In his book the author claims he was “appalled and personally ashamed of the bombings, which went against everything we claimed to stand for”.

He further details how he travelled with the late Dave Connell, then Chairman of the IRA Council, to a meeting held with leaders of the IRA movement in England to discuss the atrocity, although he did not attend the meeting.

He claims it was while there that O’Connell told him the Birmingham deaths were unintended, explaining: “The indications were that the [Birmingham] casualties were the result of yet another failure in the warning system, a succession of phone boxes from which the warning might have been relayed having proved to be inoperable.”Southside Provisional book by IRA man Kieran Conway-n

While West Midlands Police continue to investigate what route they can take in order to interview Mr Conway about his claims, justice campaigners in Birmingham have called for more immediate action.

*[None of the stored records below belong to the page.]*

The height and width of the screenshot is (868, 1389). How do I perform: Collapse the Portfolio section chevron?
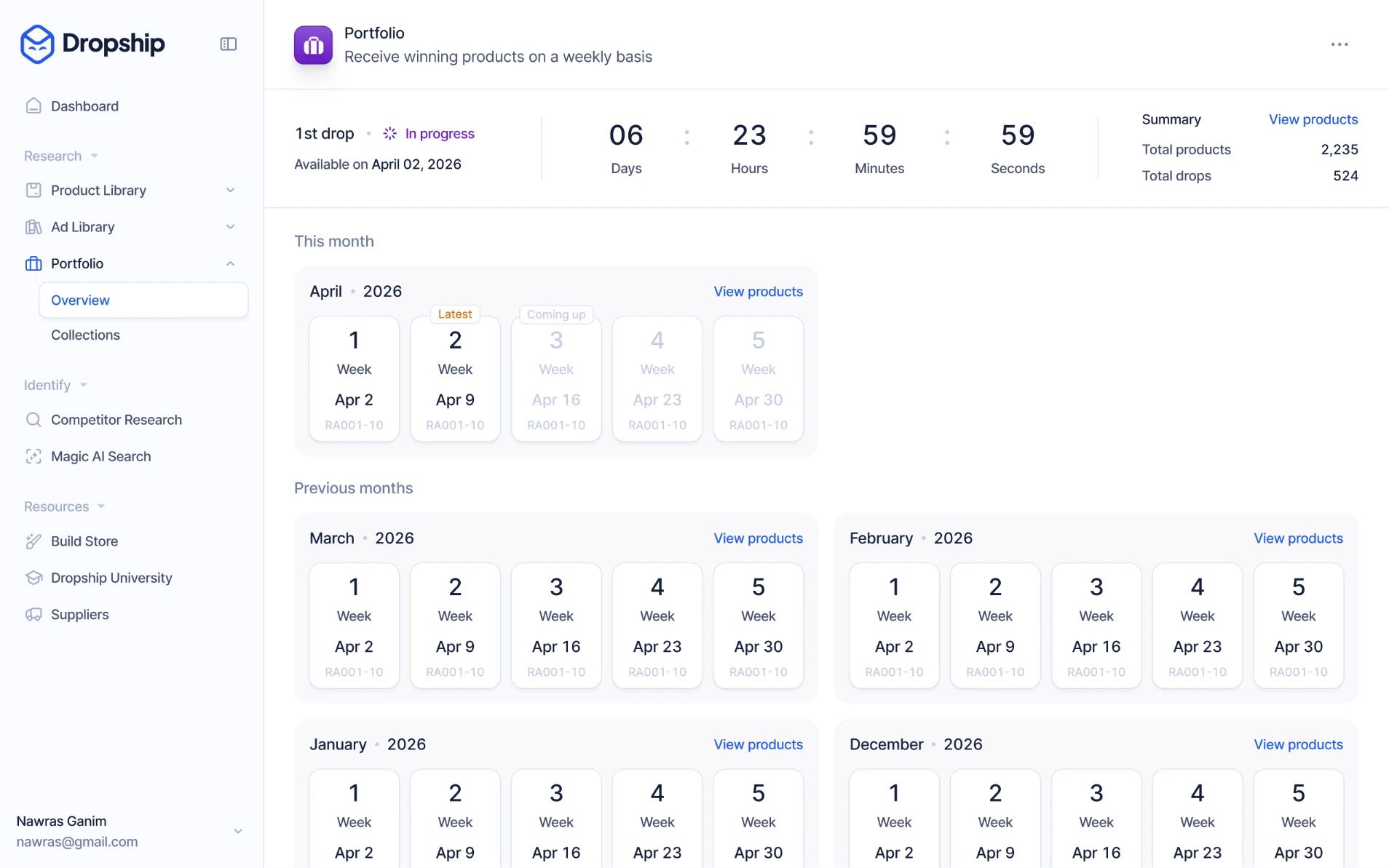coord(230,264)
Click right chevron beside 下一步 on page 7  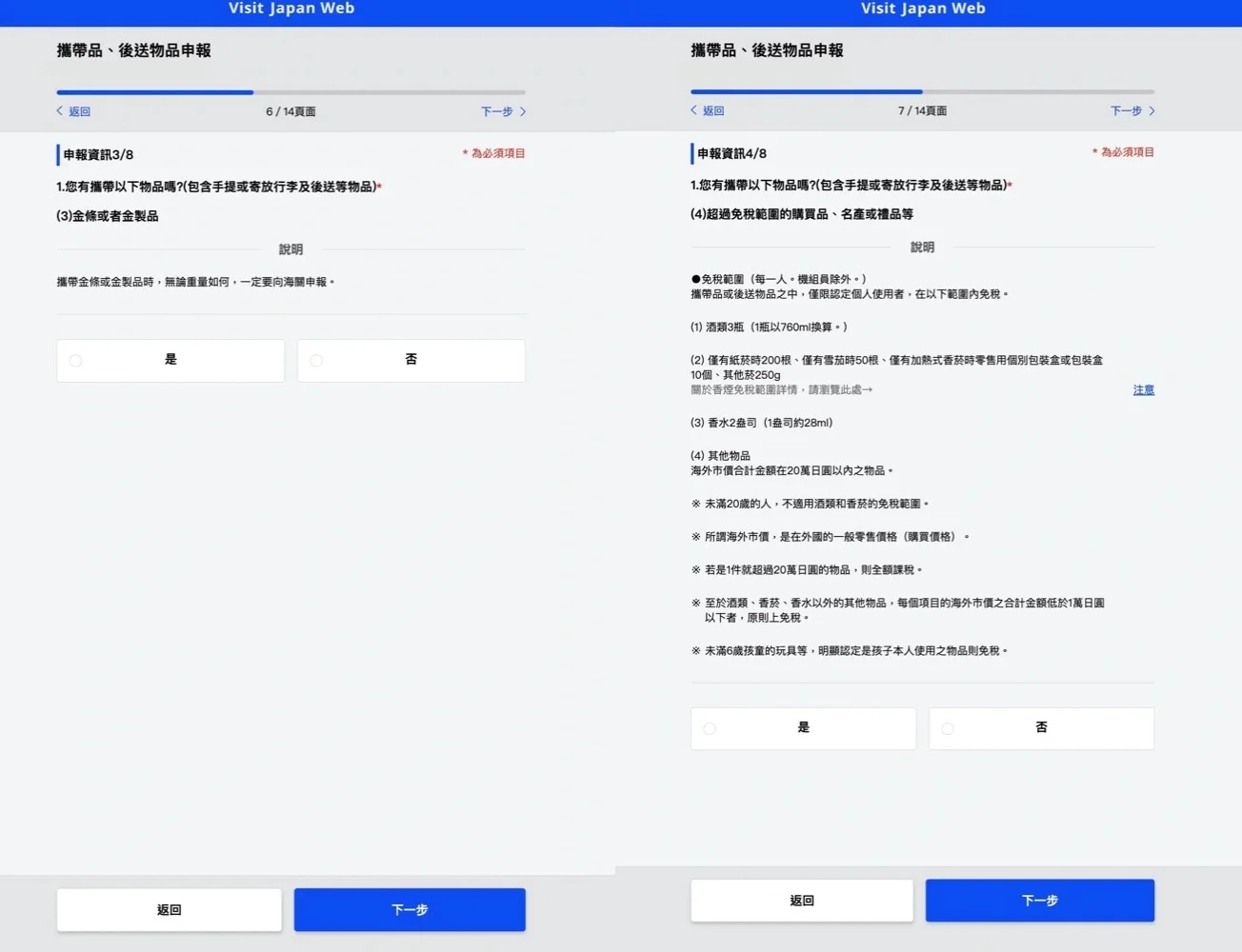coord(1152,110)
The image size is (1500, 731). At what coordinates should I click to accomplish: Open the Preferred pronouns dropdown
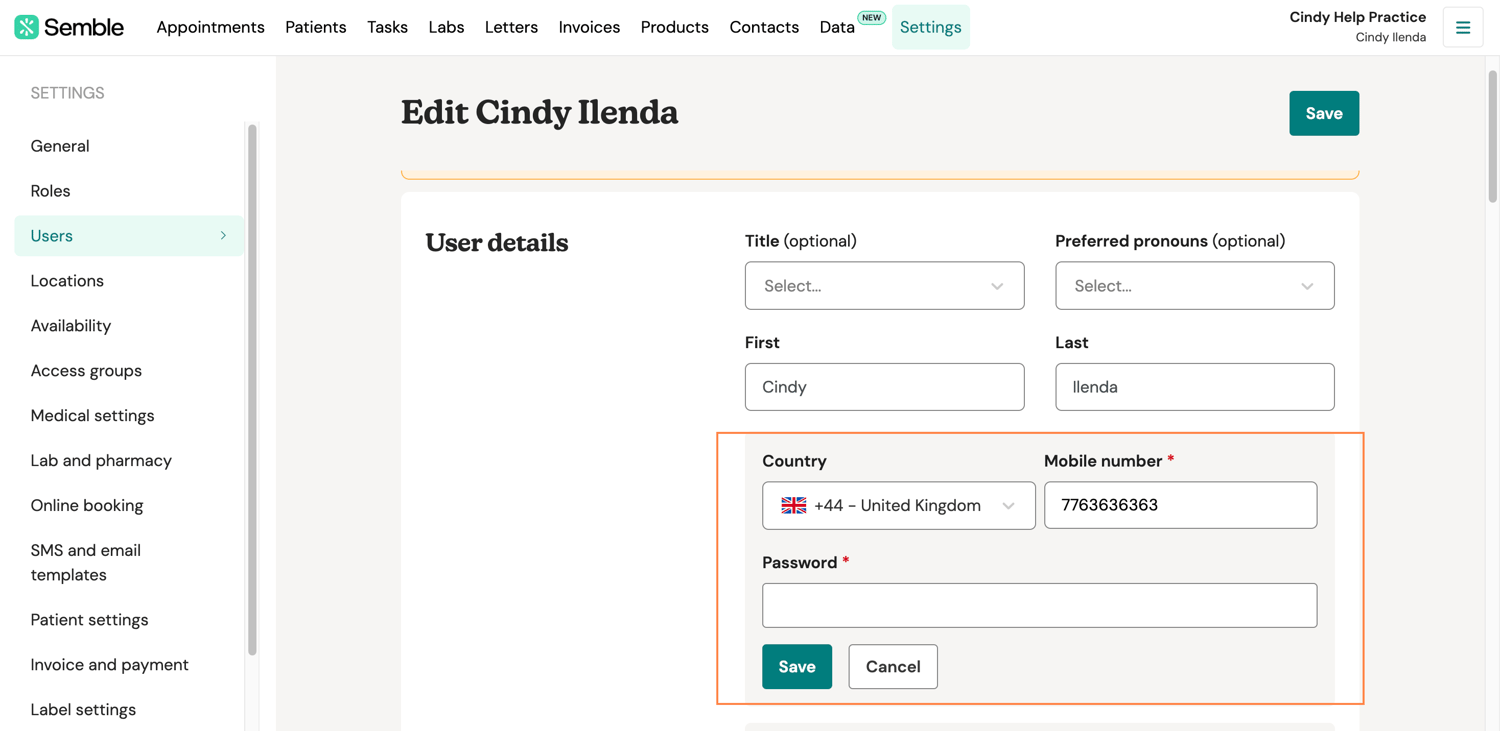pos(1194,286)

Justice4The21 spokeswoman Julie Hambleton, who lost her sister Maxine in the IRA attacks, said: “We welcome the fact that the police are apparently trying to interview Kieran Conway following the claims he made in his recent book - although it has taken them months to come to this decision.

Her sister Jayne added: “As far as I am concerned, West Midlands Police continue to ignore their responsibility to bring the murderers of 21 innocent people to justice - and I think the vast majority of people believe this too.”

Mr Conway, who left the IRA in 1993, now works as a solicitor in Dublin specialising in criminal law.